In [1]:
# !pip install nltk

## Text Preprocessing

Text preprocessing is an essential step in natural language processing (NLP) tasks. It involves transforming raw text data into a format that is more suitable for analysis and machine learning algorithms. In this tutorial, we will cover various common techniques for text preprocessing. Let's dive in!


### Lowercasing
Converting all text to lowercase can help to normalize the data and reduce the vocabulary size. It ensures that words in different cases are treated as the same word. For example, "apple" and "Apple" will both be transformed to "apple".

In [2]:
sent = "Nepotism is the act of granting an [advantage], privilege, or position to relatives in an occupation or field."

In [3]:
lower_sent = sent.lower()
lower_sent

'nepotism is the act of granting an [advantage], privilege, or position to relatives in an occupation or field.'

### Removal of Punctuation and Special Characters
Punctuation marks and special characters often do not add much meaning to the text and can be safely removed. Common punctuation marks include periods, commas, question marks, and exclamation marks. You can use regular expressions or string operations to remove them.

In [4]:
result = ""
punctuautions = [".",",",":",";","!","?","[","]","'"]
for char in lower_sent:
    if char not in punctuautions:
        result += char

result

'nepotism is the act of granting an advantage privilege or position to relatives in an occupation or field'

In [5]:
import re

cleaned = re.sub(r'[^\w\d\s]', '', lower_sent)
cleaned

'nepotism is the act of granting an advantage privilege or position to relatives in an occupation or field'

### Stop Word Removal:
Stop words are commonly occurring words in a language, such as "a," "an," "the," "is," and "in." These words provide little semantic value and can be removed to reduce noise in the data. Libraries like NLTK provide a list of predefined stop words for different languages.
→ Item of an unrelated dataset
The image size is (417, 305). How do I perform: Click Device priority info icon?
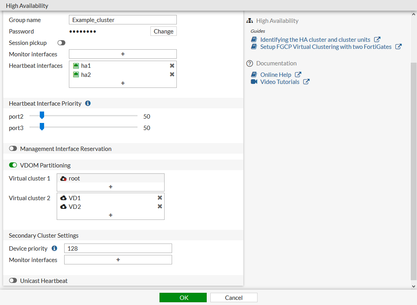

Before using the code make sure you downloaded all the stopwords uning the first shell below.

In [6]:
import nltk
nltk.download('stopwords')

[nltk_data] Downloading package stopwords to
[nltk_data]     /home/shailesh/nltk_data...
[nltk_data]   Package stopwords is already up-to-date!


True

In [7]:
from nltk.corpus import stopwords

In [8]:
stopwords_eng = stopwords.words('english')

In [9]:
cleaned = [word for word in cleaned.split(" ") if word not in stopwords_eng]

In [10]:
cleaned = " ".join(cleaned)
cleaned

'nepotism act granting advantage privilege position relatives occupation field'

## Tokenization

Tokenization is the process of breaking down a piece of text into smaller units called tokens. These tokens can be words, subwords, or even characters, depending on the level of granularity desired. Tokenization is a fundamental step in text preprocessing and is crucial for various natural language processing (NLP) tasks, such as machine translation, sentiment analysis, and language generation.

### Word Tokenization

Word tokenization is the most common form of tokenization, where the text is split into individual words. For example, given the sentence "Tokenization is important for NLP tasks," the word tokens would be: ["Tokenization", "is", "important", "for", "NLP", "tasks"].

Word tokenization is typically performed using whitespace as the delimiter. However, it's important to handle cases like punctuation marks, contractions, and hyphenated words correctly. For example, "don't" should be tokenized as ["do", "n't"] instead of ["don", "'", "t"].

Libraries like NLTK, spaCy, and the tokenizers package provide ready-to-use word tokenization functions.


Before running any of these tokenization techniques, make sure you have `punkt` downloaded. `punkt` refers to the Punkt Tokenizer, which is a pre-trained unsupervised machine learning model for sentence tokenization. The NLTK Punkt Tokenizer is trained on large corpora and is capable of handling a wide range of sentence boundary detection for multiple languages. It uses a combination of rule-based heuristics and statistical models to identify sentence boundaries accurately.

In [11]:
import nltk
nltk.download("punkt")
nltk.download("punkt_tab")

[nltk_data] Downloading package punkt to /home/shailesh/nltk_data...
[nltk_data]   Package punkt is already up-to-date!
[nltk_data] Downloading package punkt_tab to
[nltk_data]     /home/shailesh/nltk_data...
[nltk_data]   Package punkt_tab is already up-to-date!


True

In [12]:
tokens = nltk.word_tokenize(cleaned)
tokens

['nepotism',
 'act',
 'granting',
 'advantage',
 'privilege',
 'position',
 'relatives',
 'occupation',
 'field']

## Stemming and Lemmatization

Stemming and lemmatization are techniques used in natural language processing (NLP) to reduce words to their base or root forms. Both approaches aim to normalize words and reduce inflectional variations, enabling better analysis and comparison of words. However, they differ in their methods and outputs. Let's dive into each technique in detail:

### Stemming

Stemming is a process of reducing words to their base or root forms by removing prefixes or suffixes. The resulting form is often a stem, which may not be an actual word itself. The primary goal of stemming is to simplify the vocabulary and group together words with the same base meaning.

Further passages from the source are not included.